A variety of medical ailments can be characterized by the presence of specific nucleic acids, proteins, and lipids that are generated during the course of the ailment. Multiplexed and sensitive detection of these molecules is of great importance in the medical diagnostics field. Current technologies designed to detect biological events coded by specific macromolecules typically consist of chip-based or particle-based platforms incorporating a large number of designed probes for proteins and nucleic acids. Chemically synthesized DNA oligonucleotides can self-assemble into ordered nucleic acid tiling arrays with controlled distances and fixed spatial orientations. These arrays can be used in a variety of biomedical applications.

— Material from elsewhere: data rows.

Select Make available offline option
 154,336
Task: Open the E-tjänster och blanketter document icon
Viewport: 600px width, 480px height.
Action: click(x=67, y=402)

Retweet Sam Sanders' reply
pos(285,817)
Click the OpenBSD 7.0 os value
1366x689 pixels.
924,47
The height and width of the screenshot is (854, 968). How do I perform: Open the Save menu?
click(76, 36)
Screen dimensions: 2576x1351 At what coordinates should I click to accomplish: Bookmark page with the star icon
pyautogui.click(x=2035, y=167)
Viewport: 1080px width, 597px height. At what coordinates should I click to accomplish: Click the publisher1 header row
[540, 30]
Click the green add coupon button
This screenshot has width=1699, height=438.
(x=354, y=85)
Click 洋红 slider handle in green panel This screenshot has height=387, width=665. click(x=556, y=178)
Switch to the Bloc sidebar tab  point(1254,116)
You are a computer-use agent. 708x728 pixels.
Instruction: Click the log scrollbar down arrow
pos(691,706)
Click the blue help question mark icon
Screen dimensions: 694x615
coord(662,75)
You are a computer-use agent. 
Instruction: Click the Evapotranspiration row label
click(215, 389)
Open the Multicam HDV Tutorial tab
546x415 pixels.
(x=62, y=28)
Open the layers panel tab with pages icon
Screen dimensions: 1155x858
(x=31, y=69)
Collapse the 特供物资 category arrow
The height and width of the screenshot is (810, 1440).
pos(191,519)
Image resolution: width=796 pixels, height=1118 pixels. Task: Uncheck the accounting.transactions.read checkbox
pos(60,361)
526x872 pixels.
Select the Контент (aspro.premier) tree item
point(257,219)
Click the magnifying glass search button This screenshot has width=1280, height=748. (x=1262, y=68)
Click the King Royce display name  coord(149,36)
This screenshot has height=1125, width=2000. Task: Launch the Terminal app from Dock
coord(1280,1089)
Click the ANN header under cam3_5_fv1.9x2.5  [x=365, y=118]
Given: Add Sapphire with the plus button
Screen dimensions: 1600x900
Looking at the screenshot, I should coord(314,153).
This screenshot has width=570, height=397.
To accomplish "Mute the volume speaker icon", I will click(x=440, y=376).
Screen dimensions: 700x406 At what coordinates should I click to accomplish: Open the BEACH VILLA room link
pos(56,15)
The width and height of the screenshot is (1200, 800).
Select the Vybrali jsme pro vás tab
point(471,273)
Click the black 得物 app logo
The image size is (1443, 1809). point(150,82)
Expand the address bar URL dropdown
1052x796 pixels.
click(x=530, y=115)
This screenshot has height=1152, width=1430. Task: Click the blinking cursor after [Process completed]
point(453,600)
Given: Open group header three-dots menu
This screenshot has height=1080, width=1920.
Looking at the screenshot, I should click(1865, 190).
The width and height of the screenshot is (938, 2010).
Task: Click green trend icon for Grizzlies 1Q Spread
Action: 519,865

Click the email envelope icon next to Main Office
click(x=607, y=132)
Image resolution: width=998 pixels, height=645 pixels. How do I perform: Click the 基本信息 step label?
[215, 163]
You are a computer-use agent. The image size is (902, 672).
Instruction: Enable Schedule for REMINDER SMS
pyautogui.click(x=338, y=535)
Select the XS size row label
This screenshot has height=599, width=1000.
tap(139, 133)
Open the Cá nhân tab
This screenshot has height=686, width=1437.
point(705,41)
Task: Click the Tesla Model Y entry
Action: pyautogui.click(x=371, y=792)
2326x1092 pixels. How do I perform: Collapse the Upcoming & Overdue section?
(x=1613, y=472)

Researchers at Arizona State University have developed a method for making nanoscale arrays from self-assembly of DNA in such a way as to expose single stranded probes. The array orientation and probe can be imaged by atomic force microscopy. More importantly, several improvements were implemented allowing the arrays to be used directly inside the contents of single cells or with very small volumes of sample. These improvements enhanced the inventions ability to detect RNA expression of a single cell, with accuracy.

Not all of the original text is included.